- _Vereiste handeling_
Druk het stuk van de tekst over landbouw en klimaat woord voor woord af, te beginnen bij "Landbouw en klimaat" en eindigend bij "tuinbouw met 15%.".

- _Leestekst_
========================================
Toch is de klimaatverandering nu al één van de grootste bedreigingen van de sector. Het steeds extremer wordend weer leidt jaarlijks tot meer schade en inkomensverlies. De landbouwsector erkent de klimaaturgentie en neemt reeds maatregelen om enerzijds zijn aandeel van de klimaatimpact te verminderen, en anderzijds zich zo goed mogelijk voor te bereiden op de veranderende omstandigheden.
Waardering is essentieel
De sector wil en kan ook in de toekomst nog verdere stappen zetten naar een nog klimaatvriendelijkere en -robuustere productie. “Maar”, merkt Boerenbondvoorzitter Lode Ceyssens op, “onze boeren kunnen enkel een bijdrage blijven leveren aan de klimaatdoelstellingen, wanneer ze ook economisch fit zijn. Vandaag willen we de meest groene én de meest vrije markt zijn. Het gevolg is dat onze boeren een topproduct moeten produceren waarvoor ze maar dezelfde prijs krijgen als producten die waar ook ter wereld, veel minder klimaatefficiënt worden geproduceerd (zie kader). Als we zo verder gaan bloedt onze landbouw dood. Als het verdienvermogen van de boer niet voldoende is, kan hij de verdere klimaattransitie niet maken”. Naast een correct inkomen, is ook een betrouwbaar en ondersteunend beleidskader essentieel. Vandaag zien we bijvoorbeeld dat investeringen in wateropslag of hernieuwbare energieproductie op land- en tuinbouwbedrijven vastlopen op onnodige vergunningverleningsissues. Dit kan niet de bedoeling zijn.
Zoveel meer dan voedsel alleen
Landbouwers nemen maatregelen om hun koolstofuitstoot te verminderen, maar doen ook meer dan dat: denk maar aan koolstofopslag, het produceren van hernieuwbare energie, glastuinbouw die stroom levert aan maar liefst 630.000 gezinnen in Vlaanderen, de rol die boeren spelen in de eiwittransitie, precisielandbouw, circulair ondernemen en het tegengaan van voedselverliezen door het verwerken van reststromen, …. Ook voor al deze inspanningen verdienen landbouwers de juiste waardering. Met het gegeven dat we in de toekomst méér mensen moeten voeden met steeds minder boeren, zal het een opgave worden om de boeren mee aan boord te houden. Dat kan alleen als we de inspanningen die landbouwers doen naar waarde schatten.
Landbouw en klimaat – enkele cijfers:
Het aandeel van broeikasgasuitstoot in Vlaanderen bedroeg in 2020: industrie (28%), energie (23%), transport (20%), huishoudens (12%), land- en tuinbouw (11%) en handel en diensten (5%).
De koolstofvoetafdruk van Vlaamse melk daalde met 30% tussen 2000 en 2019.
Tussen 1990 en 2020 daalde de broeikasgasuitstoot van onze land- en tuinbouw met 15%.
Uit onderzoek blijkt dat de koolstofvoetafdruk per kilogram vlees van ons Belgisch witblauw rundvlees 30% lager is dan die van Iers rundvlees en zelfs slechts de helft (50%) bedraagt van die van Braziliaans rundvlees.
Appels van hier hebben ‘maar’ 1/3de van de klimaatimpact dan die afkomstig uit bijvoorbeeld Nieuw-Zeeland.
========================================
- _Getoonde gegevens_
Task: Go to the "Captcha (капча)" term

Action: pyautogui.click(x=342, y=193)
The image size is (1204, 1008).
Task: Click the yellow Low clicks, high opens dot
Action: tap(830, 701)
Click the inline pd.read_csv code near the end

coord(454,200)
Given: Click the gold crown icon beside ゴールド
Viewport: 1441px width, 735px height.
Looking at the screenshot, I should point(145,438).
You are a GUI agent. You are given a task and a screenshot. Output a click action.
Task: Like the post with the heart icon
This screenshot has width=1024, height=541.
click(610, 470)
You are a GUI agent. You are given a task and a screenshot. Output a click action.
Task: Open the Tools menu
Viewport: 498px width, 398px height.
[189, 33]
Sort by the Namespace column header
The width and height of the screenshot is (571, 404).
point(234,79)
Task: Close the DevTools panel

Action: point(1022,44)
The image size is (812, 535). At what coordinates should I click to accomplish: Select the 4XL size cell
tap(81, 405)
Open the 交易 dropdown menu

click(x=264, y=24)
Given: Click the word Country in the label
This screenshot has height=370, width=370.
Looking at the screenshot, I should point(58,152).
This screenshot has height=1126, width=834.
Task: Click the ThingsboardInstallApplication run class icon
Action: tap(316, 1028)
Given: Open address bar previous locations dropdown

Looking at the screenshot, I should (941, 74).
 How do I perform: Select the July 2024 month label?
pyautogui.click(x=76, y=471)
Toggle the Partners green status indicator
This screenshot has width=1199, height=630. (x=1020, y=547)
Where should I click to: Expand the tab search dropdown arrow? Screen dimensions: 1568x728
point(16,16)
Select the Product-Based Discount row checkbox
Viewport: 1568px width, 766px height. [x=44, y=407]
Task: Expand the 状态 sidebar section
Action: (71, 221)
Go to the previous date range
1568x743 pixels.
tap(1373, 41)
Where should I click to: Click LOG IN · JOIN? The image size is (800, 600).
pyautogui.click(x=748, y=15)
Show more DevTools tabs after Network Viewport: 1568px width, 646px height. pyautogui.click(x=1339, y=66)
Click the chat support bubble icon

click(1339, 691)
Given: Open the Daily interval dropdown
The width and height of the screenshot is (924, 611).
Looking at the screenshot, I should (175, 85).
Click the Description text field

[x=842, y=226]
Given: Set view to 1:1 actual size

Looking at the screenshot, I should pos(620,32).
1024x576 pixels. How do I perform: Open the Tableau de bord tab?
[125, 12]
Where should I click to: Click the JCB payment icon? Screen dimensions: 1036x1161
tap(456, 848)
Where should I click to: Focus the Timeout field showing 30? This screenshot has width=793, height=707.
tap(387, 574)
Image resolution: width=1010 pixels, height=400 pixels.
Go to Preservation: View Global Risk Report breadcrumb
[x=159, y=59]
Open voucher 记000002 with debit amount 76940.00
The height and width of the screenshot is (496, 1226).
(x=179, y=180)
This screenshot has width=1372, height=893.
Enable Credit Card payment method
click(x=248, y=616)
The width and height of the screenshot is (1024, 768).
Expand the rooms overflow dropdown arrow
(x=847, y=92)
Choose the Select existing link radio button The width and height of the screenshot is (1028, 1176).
========================================
- _Resultaat oefening_
Landbouw en klimaat – enkele cijfers:
Het aandeel van broeikasgasuitstoot in Vlaanderen bedroeg in 2020: industrie (28%), energie (23%), transport (20%), huishoudens (12%), land- en tuinbouw (11%) en handel en diensten (5%).
De koolstofvoetafdruk van Vlaamse melk daalde met 30% tussen 2000 en 2019.
Tussen 1990 en 2020 daalde de broeikasgasuitstoot van onze land- en tuinbouw met 15%.